:: About this task ::
Reproduce, with no alteration, the span of lines that begins at the line containing "4 komentáře (240, 1942)" and ends at the last line of the records, both ends included, and nothing else.

** Opening Extracted entries block **

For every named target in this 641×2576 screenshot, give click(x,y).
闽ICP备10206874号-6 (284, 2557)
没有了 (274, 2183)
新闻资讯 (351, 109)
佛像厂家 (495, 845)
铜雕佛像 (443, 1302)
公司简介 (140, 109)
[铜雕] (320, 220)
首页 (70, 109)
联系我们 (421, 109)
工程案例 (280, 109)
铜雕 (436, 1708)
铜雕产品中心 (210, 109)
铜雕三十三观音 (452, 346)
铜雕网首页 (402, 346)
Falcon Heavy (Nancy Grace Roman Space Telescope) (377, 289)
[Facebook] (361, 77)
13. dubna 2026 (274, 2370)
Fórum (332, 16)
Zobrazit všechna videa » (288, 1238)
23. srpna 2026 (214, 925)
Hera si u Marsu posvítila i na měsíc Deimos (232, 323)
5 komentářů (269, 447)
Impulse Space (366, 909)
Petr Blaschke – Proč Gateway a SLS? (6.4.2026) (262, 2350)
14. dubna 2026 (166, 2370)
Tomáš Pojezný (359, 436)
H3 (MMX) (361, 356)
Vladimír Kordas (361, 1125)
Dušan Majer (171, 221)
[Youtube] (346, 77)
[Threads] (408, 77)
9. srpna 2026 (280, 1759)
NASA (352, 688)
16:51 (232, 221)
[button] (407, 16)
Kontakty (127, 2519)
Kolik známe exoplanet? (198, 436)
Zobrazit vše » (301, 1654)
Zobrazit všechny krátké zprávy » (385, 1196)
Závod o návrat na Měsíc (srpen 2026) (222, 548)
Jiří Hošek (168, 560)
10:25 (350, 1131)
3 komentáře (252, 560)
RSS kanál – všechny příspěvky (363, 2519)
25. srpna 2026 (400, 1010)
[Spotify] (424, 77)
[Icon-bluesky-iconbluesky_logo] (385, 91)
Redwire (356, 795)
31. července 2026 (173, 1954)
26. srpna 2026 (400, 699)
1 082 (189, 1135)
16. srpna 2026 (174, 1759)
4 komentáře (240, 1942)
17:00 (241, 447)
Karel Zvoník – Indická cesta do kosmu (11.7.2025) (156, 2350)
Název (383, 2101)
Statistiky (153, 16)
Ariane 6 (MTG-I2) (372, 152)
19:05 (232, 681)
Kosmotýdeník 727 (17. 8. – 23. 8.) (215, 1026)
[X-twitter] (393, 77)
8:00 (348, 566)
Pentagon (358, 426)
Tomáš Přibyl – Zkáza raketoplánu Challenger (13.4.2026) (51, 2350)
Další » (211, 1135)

** Closing Extracted entries block **

:: Answer box ::
4 komentáře (240, 1942)
17:00 (241, 447)
Karel Zvoník – Indická cesta do kosmu (11.7.2025) (156, 2350)
Název (383, 2101)
Statistiky (153, 16)
Ariane 6 (MTG-I2) (372, 152)
19:05 (232, 681)
Kosmotýdeník 727 (17. 8. – 23. 8.) (215, 1026)
[X-twitter] (393, 77)
8:00 (348, 566)
Pentagon (358, 426)
Tomáš Přibyl – Zkáza raketoplánu Challenger (13.4.2026) (51, 2350)
Další » (211, 1135)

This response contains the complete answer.